Placido Domingo will open the Los Angeles Opera's season in the title character of "Macbeth" as the legendary tenor keeps his streak of baritone roles.
LA Opera, of which Domingo is the general director, announced Tuesday it would open its 2016-17 season on September 17 with Verdi's "Macbeth."
Domingo, arguably the world's best known opera singer, last year at the Berlin State Opera played Macbeth for the first time.
The 75-year-old Spaniard has in recent years increasingly starred as a baritone and not in the tenor roles for which he became famous, a transition that has reinforced his reputation for versatility even as some critics have been less charitable.
In the upcoming LA Opera season, Domingo will also conduct "The Tales of Hoffmann," starring German soprano Diana Damrau in her company debut.

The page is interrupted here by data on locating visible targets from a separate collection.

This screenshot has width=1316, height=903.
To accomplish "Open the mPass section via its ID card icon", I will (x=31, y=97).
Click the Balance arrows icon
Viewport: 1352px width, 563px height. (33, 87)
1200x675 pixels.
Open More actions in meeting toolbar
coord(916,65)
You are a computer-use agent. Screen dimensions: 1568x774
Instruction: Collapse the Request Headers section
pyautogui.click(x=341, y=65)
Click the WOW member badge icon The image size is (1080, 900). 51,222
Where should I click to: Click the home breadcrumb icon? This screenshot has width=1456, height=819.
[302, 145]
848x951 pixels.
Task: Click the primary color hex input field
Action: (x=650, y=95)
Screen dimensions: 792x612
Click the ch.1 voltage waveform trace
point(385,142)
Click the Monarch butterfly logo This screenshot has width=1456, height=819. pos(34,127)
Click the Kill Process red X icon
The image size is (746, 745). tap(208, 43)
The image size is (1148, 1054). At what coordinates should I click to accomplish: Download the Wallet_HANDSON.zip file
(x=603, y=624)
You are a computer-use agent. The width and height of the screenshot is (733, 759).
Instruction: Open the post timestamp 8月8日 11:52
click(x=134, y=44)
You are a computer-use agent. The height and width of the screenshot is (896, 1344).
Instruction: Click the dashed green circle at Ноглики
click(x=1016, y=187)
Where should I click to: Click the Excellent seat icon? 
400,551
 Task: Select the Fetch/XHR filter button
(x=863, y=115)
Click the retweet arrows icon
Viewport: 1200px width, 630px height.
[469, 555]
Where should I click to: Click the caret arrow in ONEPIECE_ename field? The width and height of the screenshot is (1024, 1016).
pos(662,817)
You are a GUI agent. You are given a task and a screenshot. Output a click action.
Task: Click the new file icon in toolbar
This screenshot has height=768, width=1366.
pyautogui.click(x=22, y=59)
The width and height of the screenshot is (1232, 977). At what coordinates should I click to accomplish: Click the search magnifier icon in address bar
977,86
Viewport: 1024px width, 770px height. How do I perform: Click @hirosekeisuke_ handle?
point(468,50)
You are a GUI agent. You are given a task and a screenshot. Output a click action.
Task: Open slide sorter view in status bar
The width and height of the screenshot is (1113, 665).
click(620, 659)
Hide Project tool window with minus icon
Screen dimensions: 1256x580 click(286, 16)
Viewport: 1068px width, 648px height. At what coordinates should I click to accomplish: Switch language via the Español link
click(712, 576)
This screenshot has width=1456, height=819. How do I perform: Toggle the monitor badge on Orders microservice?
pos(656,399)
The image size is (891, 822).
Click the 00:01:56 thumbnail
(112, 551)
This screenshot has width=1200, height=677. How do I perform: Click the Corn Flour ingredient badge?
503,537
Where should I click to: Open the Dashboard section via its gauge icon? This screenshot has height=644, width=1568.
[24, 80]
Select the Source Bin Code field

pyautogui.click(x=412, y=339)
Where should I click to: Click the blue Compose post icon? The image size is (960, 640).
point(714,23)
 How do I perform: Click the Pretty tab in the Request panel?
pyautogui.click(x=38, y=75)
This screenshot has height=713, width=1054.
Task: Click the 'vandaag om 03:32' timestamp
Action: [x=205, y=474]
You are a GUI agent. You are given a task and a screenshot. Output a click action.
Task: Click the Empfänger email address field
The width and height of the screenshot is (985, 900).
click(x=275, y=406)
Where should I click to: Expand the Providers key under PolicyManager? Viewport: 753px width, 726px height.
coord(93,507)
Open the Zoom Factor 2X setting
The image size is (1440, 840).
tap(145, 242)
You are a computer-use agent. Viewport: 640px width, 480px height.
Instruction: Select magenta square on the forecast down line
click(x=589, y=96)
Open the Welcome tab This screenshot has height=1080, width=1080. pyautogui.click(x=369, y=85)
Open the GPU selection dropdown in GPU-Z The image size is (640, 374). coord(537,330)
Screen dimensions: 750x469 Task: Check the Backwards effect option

Season highlights include "Akhnaten" by leading living US composer Philip Glass in a production conducted by Matthew Aucoin, a rising young musician who was recently named to new position of artist-in-residence at LA Opera.
The fourth largest US company, LA Opera has emphasized avant-garde works and tie-ins with Hollywood, the hometown industry.
LA Opera maintains a smaller "Off Grand" stage for contemporary and experimental fare.
The latest season will feature "The Source," the multimedia opera about former US Army analyst turned intelligence leaker Chelsea Manning that premiered in 2014 at the Brooklyn Academy of Music, and screenings of the classic 1922 silent horror film "Nosferatu: A Symphony of Horror" set to original music by Aucoin.
The season will also include "Thumbprint," an opera with Western and South Asian musical touches about a Pakistani woman gang-raped to punish her brother. The work premiered in 2014 at New York's Prototype festival of experimental opera.
Christopher Koelsch, president and CEO of LA Opera, said that half of the people who attended "Off Grand" productions never went to the main stage, a significant feat in the quest to reach a broader audience.
LA Opera is seeking to break out of "this reflexive, prejudicial sense that opera is only for rich white people," Koelsch told reporters in New York.
James Conlon will conduct "Salome," his first Richard Strauss work since becoming LA Opera's music director a decade ago after previously focusing on Wagner's "Ring" cycle.